Another time a brick of tea went missing. The monks seized a suspect and put him in the encampment prison. The attendants then threatened Mikyö Dorje and pressurized him to pretend that his clairvoyance confirmed that this man was the thief. Knowing that the man was innocent, Mikyö Dorje refused to lie, whatever the attendants threatened to do to him.
Later, his attendants suggested that Mikyö Dorje act in certain ways in order to acquire things from people, but he refused because it constituted breaking the precepts; it was taking what is not given. If people had faith and offered things, that was fine. He was not influenced by the negative friends around him but stood on his own two feet.
People would tell him to wage war on others or to cast a spell on them. Mikyö Dorje said he did not know how to do it.
During the Mahakala puja, the monks would bring meat and beer, claiming that they were offerings to Bernakchen.

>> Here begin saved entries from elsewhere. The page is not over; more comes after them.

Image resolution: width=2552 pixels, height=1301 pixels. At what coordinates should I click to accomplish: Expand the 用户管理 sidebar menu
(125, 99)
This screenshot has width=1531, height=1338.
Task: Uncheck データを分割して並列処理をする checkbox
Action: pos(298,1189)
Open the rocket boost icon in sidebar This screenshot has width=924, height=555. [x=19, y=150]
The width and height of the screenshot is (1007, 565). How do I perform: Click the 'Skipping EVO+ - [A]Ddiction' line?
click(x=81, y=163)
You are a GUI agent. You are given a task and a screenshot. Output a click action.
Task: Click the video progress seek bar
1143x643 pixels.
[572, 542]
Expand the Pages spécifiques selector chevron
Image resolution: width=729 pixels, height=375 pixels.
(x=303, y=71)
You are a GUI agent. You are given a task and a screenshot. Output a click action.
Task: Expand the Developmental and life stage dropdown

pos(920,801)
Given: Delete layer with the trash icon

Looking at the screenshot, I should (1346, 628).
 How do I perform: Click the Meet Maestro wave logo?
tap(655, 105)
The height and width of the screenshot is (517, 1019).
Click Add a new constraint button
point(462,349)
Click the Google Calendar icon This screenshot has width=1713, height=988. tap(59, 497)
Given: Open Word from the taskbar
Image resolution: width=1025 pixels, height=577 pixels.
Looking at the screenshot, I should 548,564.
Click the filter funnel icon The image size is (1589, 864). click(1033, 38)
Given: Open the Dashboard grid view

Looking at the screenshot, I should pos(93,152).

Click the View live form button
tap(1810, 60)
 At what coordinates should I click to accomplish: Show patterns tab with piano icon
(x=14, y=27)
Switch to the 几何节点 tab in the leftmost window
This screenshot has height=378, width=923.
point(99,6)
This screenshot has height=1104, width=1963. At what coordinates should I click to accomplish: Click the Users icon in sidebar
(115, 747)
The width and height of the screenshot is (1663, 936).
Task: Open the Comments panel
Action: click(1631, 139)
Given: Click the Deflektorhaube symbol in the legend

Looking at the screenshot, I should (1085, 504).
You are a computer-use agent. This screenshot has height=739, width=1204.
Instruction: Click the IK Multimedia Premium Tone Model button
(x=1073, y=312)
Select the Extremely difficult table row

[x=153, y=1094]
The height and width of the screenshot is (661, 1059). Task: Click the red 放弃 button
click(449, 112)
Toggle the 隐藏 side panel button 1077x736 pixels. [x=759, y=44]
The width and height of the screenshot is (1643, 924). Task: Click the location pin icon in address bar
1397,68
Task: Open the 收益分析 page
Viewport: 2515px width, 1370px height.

They would then eat and drink as much as they could. In response, Mikyö Dorje explained that the important thing was to act in accord with faith and samaya. If one practiced in the correct manner, things would be fine, but if one were to engage in negative deeds while requesting the support of the dharma protectors, they would become misdeed protectors, and in the end, the ruin would fall on oneself. So Mikyö Dorje said it was better to stop the practices entirely rather than committing unvirtuous acts and harming sentient beings.
People advised him on how to behave, arguing it was the tradition of the Karmapas.
Later Mikyö Dorje said that, from his childhood, many people had come to teach him the eight worldly concerns. He could have followed their advice, but because this human life is just momentary, he would rather spend his time practicing dharma. Thus, he chose to practice the dharma, gave up non-dharmic actions, and advised people to do likewise.
At the same time, he showed equanimity towards evil people and said that he had unbearable compassion for them. Mikyö Dorje’s character was such that when he actually saw or heard of people’s suffering or that they were doing non-virtuous actions, he could not bear it and it made him sick to merely think about it. Nor could he bear the way in which the attendants in his retinue would criticize each other, or the dharma practitioners would try to point out each other’s faults. People would criticize the great masters too.